Abstract

The optical properties of rocks and minerals provide a reliable way to measure their chemical and mineralogical composition due to the specific reflection behaviors, which is also the key insight behind most automatic identification and classification approaches. However, the inter-category spectral similarity poses a great challenge to the automatic identification and classification tasks because of the diversity of rocks and minerals. Therefore, this paper develops a recognition and classification approach of rocks and minerals using the highly discriminative representation derived from their raw spectral signatures. More specifically, a transformer-based classification approach integrated with category-aware contrastive learning is constructed and trained in an end-to-end manner, which would force instances of the same category to remain close-by while pushing instances of a dissimilar category far apart in the high-dimensional feature space, in order to produce the highly discriminative feature representation of the rocks and minerals. From both qualitative and quantitative views, experiments are conducted on the laboratory sample dataset with 30 types of rocks and minerals shared from the National Mineral Rock and Fossil Specimens Resource Center, and the spectral information of the laboratory rocks and minerals is captured using a multi-spectral sensor, with a duplicated payload of the counterpart onboard the Zhurong rover. Quantitative results demonstrate that the developed approach can effectively distinguish 30 types of rocks and minerals, with a high overall accuracy of 96.92%. Furthermore, the developed approach is remarkably superior to other existing methods, with average differences of 4.75% in the overall accuracy.

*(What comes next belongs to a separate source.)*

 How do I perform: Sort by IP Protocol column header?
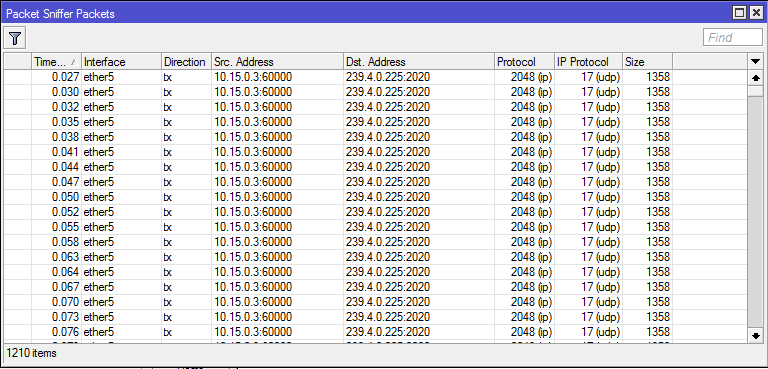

Furthermore, we also visualized the derived highly discriminative features of different types of rocks and minerals by projecting them onto a two-dimensional map, where the same categories tend to be modeled by nearby locations and the dissimilar categories by distant locations with high probability. It can be observed that, compared with those in the raw spectral feature space, the clusters are formed better in the derived highly discriminative feature space, which further confirms the promising representation capability.